Eurico, o Presbítero - Cap. 14: Capítulo 14 Pág. 115 / 186

A chama enredou-se na tela: um rolo de fumo espesso trepou em espirais, enegrecendo-lhe os recamos e lavores brilhantes. Em breve, as labaredas abraçadas com os feixes de lanças, com os panos custosos, que ondeavam torcendo-se, treparam até o cimo e, curvando-se espalmadas sob o tecto, romperam em línguas ardentes aprumadas para o céu. O incêndio, espalhando ao longe a sua sinistra claridade, erguia-se como um tocheiro disforme aceso no meio do arraial e despertava assim do sono profundo os soldados de Al-Sudan lançados em volta do pavilhão do amir.

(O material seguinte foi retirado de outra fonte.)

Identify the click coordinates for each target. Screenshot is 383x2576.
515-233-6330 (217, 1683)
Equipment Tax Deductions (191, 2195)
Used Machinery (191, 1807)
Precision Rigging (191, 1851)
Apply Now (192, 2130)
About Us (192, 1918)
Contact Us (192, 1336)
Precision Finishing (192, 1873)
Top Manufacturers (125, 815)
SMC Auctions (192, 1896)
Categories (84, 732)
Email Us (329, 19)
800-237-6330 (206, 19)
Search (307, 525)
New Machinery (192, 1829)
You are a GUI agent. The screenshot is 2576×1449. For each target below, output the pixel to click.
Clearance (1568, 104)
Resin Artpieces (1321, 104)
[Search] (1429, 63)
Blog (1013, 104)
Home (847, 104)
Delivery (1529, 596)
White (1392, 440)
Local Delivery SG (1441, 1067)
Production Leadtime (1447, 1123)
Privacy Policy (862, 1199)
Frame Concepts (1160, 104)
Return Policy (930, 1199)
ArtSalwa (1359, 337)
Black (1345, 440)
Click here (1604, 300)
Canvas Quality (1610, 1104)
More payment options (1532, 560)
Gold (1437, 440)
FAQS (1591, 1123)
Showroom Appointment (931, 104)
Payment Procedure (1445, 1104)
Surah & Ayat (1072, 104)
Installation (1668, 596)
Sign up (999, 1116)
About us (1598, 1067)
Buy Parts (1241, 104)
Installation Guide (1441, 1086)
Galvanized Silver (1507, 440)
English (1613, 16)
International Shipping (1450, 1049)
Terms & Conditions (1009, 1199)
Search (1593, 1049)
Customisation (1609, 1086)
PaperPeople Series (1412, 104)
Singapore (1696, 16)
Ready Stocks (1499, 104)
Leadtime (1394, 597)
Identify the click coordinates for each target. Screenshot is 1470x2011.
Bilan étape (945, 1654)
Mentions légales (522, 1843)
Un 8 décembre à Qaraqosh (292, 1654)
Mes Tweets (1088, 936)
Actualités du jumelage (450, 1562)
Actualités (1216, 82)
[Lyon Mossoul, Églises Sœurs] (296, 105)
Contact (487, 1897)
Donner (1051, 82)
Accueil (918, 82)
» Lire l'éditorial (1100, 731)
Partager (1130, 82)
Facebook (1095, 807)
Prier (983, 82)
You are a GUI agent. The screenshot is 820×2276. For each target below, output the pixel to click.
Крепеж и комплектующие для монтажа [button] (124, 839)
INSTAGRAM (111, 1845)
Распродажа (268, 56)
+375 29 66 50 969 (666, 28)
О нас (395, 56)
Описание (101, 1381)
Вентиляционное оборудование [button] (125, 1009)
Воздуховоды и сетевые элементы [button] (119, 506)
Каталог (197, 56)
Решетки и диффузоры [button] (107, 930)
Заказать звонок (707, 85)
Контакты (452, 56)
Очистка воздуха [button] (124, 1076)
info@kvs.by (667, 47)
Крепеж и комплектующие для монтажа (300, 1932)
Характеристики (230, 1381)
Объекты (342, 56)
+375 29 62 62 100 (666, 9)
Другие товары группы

Mas já a este tempo o cavaleiro se afastara do lugar daquela cena medonha. As palavras Liberdade e Pelágio! proferidas por ele tinham calado como um bálsamo de vida no coração de Hermengarda. O desconhecido, tomando-a nos braços, atravessou ligeiro para o lado do arraial onde estanciavam os godos. Outro cavaleiro lhe tinha de rédea dois ginetes. Hermengarda, a quem o perigo e a esperança haviam restituído toda a natural energia, não hesitou em acompanhar o seu audaz e misterioso salvador. Seguindo os caminhos tortuosos e incertos que as tendas do imenso arraial formavam e guiando-se pela Lua, que principiava a sair detrás dos outeiros, os três fugitivos encaminharam-se para o lado do campo além do qual as montanhas, lá ao longe, reflectiam já o luar das cumeadas cobertas de neve.

Entretanto Al-Fehri correra a despertar os negros da guarda do amir, e o cavaleiro ainda ouviu os gritos destes ao contemplarem o incêndio mais prestes em acordá-los que o eunuco. À entrada da tenda, o vigia que devera despertá-los ao primeiro sinal de Abdulaziz havia adormecido de sono mais profundo que o deles. Um punhal enterrado na garganta até o punho lhe selara para sempre os lábios. Os gestos de desesperação de Al-Fehri fizeram conhecer aos soldados o perigo do amir. Por entre as chamas, ferido e semimorto, a custo puderam salvá-lo. Pouco a pouco, o tumulto alongou-se pelo arraial: os xeiques árabes e os capitães de Juliano corriam para o lugar onde brilhava o incêndio, e, dentro em pouco, as vozes desentoadas, o tocar das trombetas, o rufar dos tambores, o tropear dos cavalos naquela vasta planície fariam crer a quem olhasse para ali dos montes vizinhos que no arraial se pelejava uma batalha nocturna.